Challenge:
Return, word for word, the passage of the forum thread on the value of an RBI 226VS Ultra that opens with the words containing "## bill1608 (Mar" and closes with "or mint condition?".
##### Article #####
# RBI 226VS Ultra Value?



## bill1608 (Mar 8, 2015)

I found a 2001 RBI 226VS Ultra Hawk for sale . Haven't seen it, but the guy says it was used very little. What is a fair price for one in good, excellent or mint condition?


----------



## tomsteve (Jan 23, 2015)

thats rather hard to answer. one thing i notice is the resale price on scrollsaws can be quite a bit lower than other power tools. seems the more used/known the tool( table saw for instance) the higher the resale. 
beings its a 2001 model( are there replacement parts available for this model?) myself id try and stay around $300-$350.
thats a low number and even with low use, its still a 16 year old saw.


----------



## runswithscissors (Nov 8, 2012)

That saw was bought out by another company (can't remember name), but they are still making it (with some small design changes), and still offer parts for the older machines.

They are a highly rated machine. One of the best.


----------



## wapakfred (Jul 29, 2011)

I bought a 1998 220 VS 2 years ago for $200, since then I've seen a couple of those and 2-226s listed and they were all under $450, most often in the $300-$350 price range. As someone said you can still get parts and they are very good saws. So if you're a scroller it may just what you need.


----------



## Markmh1 (Mar 9, 2017)

From what I understand, replacement motors are not available for the older RBI.

The fix is to return the saw to BM (new owners), and they will update it to a DC motor. Cost around $350?

Mark


----------



## MrUnix (May 18, 2012)

> From what I understand, replacement motors are not available for the older RBI.
> The fix is to return the saw to BM (new owners), and they will update it to a DC motor. Cost around $350?
> - Markmh1


I wouldn't be too worried about the motor… it's just a simple DC motor and properly cared for, should outlast the machine. Motors don't "just go bad". The speed controller will most likely die first, as electronics DO fail over time.

Cheers,
Brad


----------
##### Raw data #####
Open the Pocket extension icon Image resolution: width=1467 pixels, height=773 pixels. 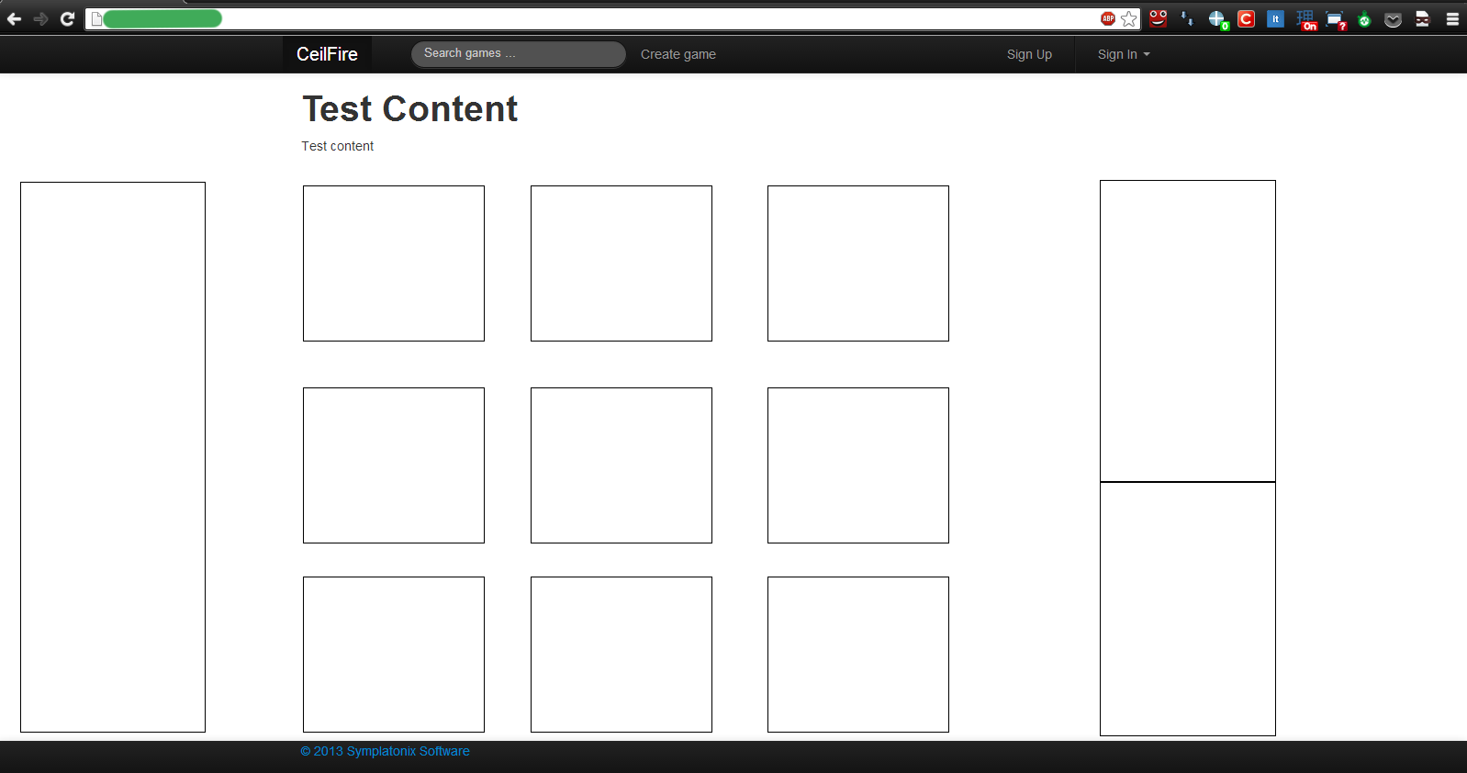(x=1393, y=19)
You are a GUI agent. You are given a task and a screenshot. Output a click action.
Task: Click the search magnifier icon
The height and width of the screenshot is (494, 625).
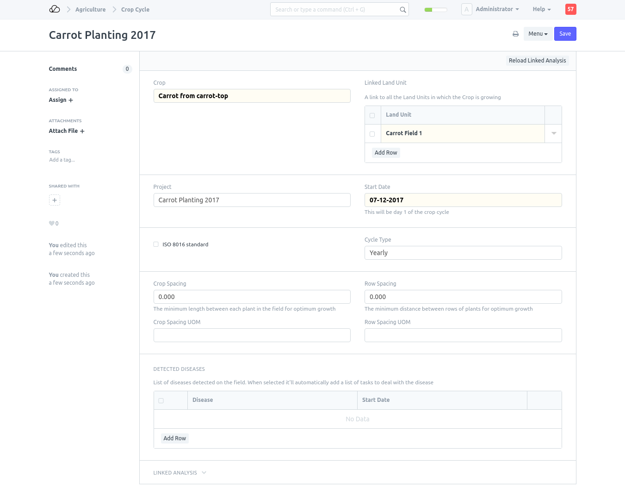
#####
Problem solution:
## bill1608 (Mar 8, 2015)

I found a 2001 RBI 226VS Ultra Hawk for sale . Haven't seen it, but the guy says it was used very little. What is a fair price for one in good, excellent or mint condition?